Fortunately, in laying out the gardens Wilson had consulted with one of the most renowned landscape architects in the world—Brazil’s Roberto Burle Marx. However, there remained much creative gardening for the new director to do, and together he and I faced a desperate need to build a laboratory and civilized accommodations for long-term resident scientists, short-term students, artists, birders, plant enthusiasts and volunteers. Visible improvements came slowly, but very surely. Foundations and generous individuals stepped up to support OTS’ mission, including providing funds to double the size of the forest reserve through two land acquisitions secured in 1993 and 1998. Las Cruces was always, and remains, a cosmopolitan high-energy center that not only changes peoples’ lives, but protects a growing biodiversity with each new land acquisition!
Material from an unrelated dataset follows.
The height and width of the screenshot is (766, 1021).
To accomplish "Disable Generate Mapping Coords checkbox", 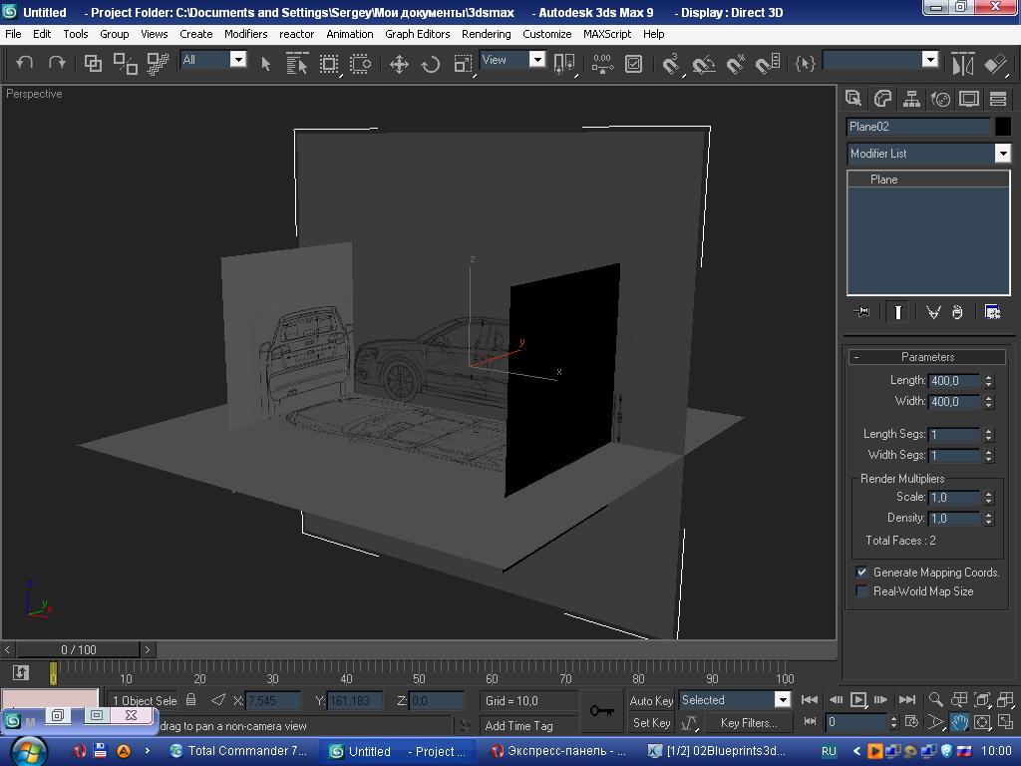I will point(862,573).
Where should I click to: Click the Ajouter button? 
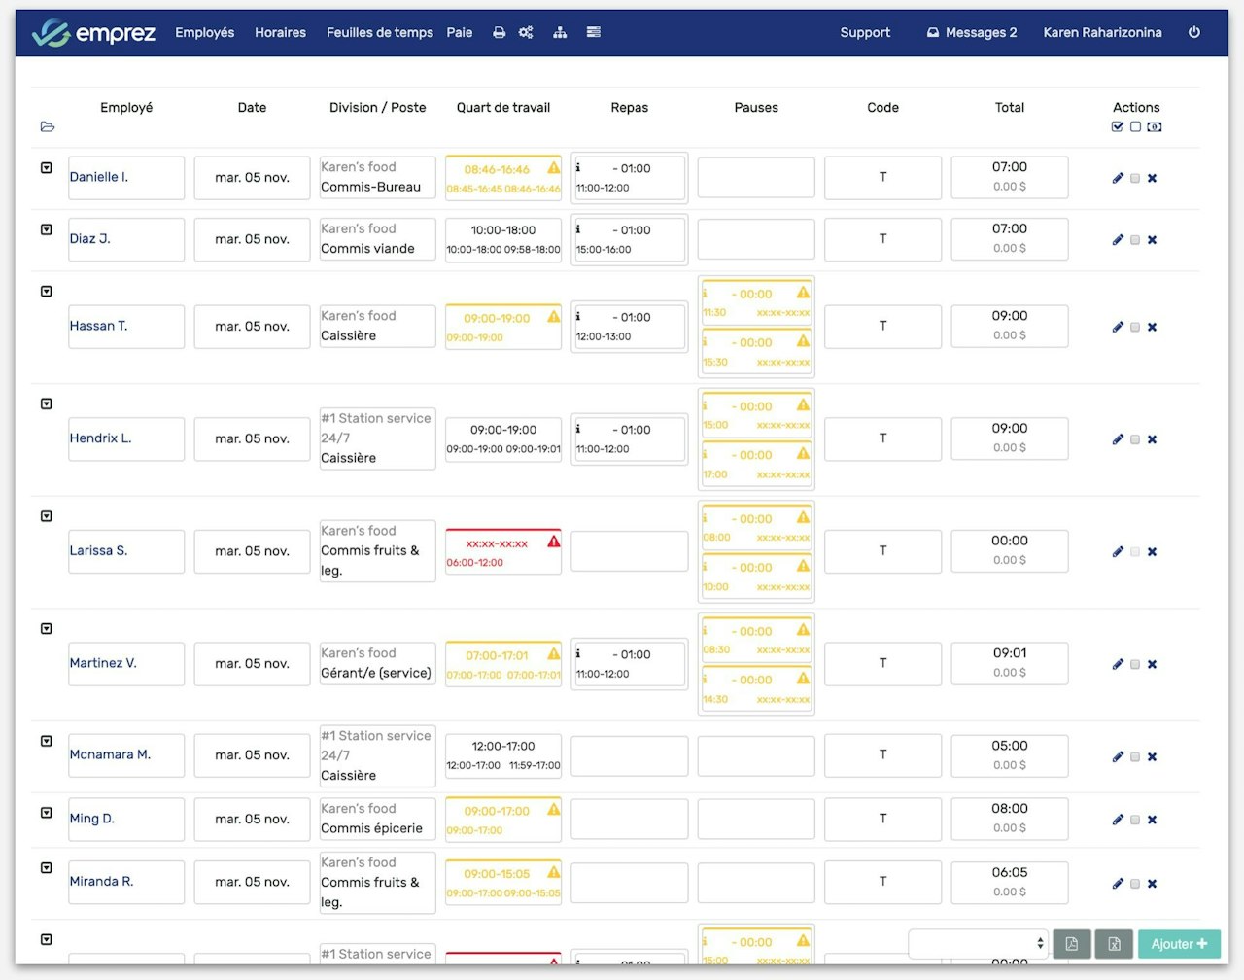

My photo from the Dec. 1991 Amigos Newsletter of botanist Robert W. Lichtwardt, Ph.D, U. of Kansas, collecting aquatic insects from bromeliads with a turkey baster. He studied the systematics and ecology of Trichomycetes–gut fungi of insects and other arthropods. As editor of the Amigos Newsletter, I asked scientists to write articles–no one ever turned me down!
Thoughts like these passed through my mind as I was standing at the top of the canopy tower, and were almost a distraction from my mission to photograph birds. I did get some, but upon getting home, the trip down memory lane inspired me to go through some old photos and reflect on how things have continued to improve at my former home and life at Las Cruces.
Reading the farewell message and assessment of progress by Las Cruces director and forest ecologist, Zak Zahawi, in the latest Amigos Newsletter, and from the vantage point of 17 years since my own departure from LC, I can only marvel at how much has been accomplished since Robert and Catherine Wilson arrived in 1962 and invested all their aspirations into that forlorn cattle pasture which became the cultivated garden.

Buttress roots and diverse plants suggests the wild nature of the Wilson Garden.
If Zak is having mixed feelings about leaving Las Cruces after ten years of hard work, I can certainly understand. Though catering to the public, scientists and students day-in and day-out is difficult, to live in such a tropical garden, and share it with others, is a very special privilege.
I call upon some stanzas from a Rainer Maria Rilke poem I discovered recently, to express my sense that, though I was impulsive about leaving my life in San Francisco in 1988, I knew instinctively what I was doing was right.

Yours truly, Gail Hull, in 1989 with the tallest endemic Cycad (over 10 ft to top of crown) Zamia fairchildiana plant I ever found in the LC primary forest. This plant species became the focus of my own research as an amateur. Photo: L.D. Gómez
#54 from “Orchards”
In the animal eye I saw
a peaceable life enduring,
the impartial calm
of nature, imperturbable.
A beast knows what fear is
but keeps going nonetheless
and in its field of plenty
a certain presence grazes
with no taste for someplace else.
And additional stanzas in homage and with best wishes to Zak Zahawi:

Unidentified vine in the Las Cruces reserve.
The sublime is departure.
Instead of following, something
In us starts going its own way
And getting used to heavens.
Isn’t art’s extreme encounter
the tenderest farewell?
And music: that last glance
that we ourselves throw back at us!
[Rainer Maria Rilke, The Complete French Poems, translated by A. Poulin, Jr., Greywolf Press, 1986, pp. 167 and 193.] To read original French, see below:
Vergers #54

Baby squirrel seems to be eating and licking wood in the crux of a tree next to the Canopy Tower.
J’ai vu dans l’oeil animal
la vie paisible qui dure
le calme impartial
de l’imperturbable nature.
La bête connaît la peur;
mais aussitôt elle avance
et sur son champ d’abondance
broute une présence
qui n’a pas le goût d’ailleurs.
Portrait Intérieur #33
Le sublime est un départ.
Quelque chose de nous qui au lieu
de nous suivre, prend son écart
et s’habitue aux cieux.
La rencontre extrême de l’art
n’est-ce point l’adieu le plus doux?
Et la musique: ce dernier regard
que nous jetons nous-mêmes vers nous!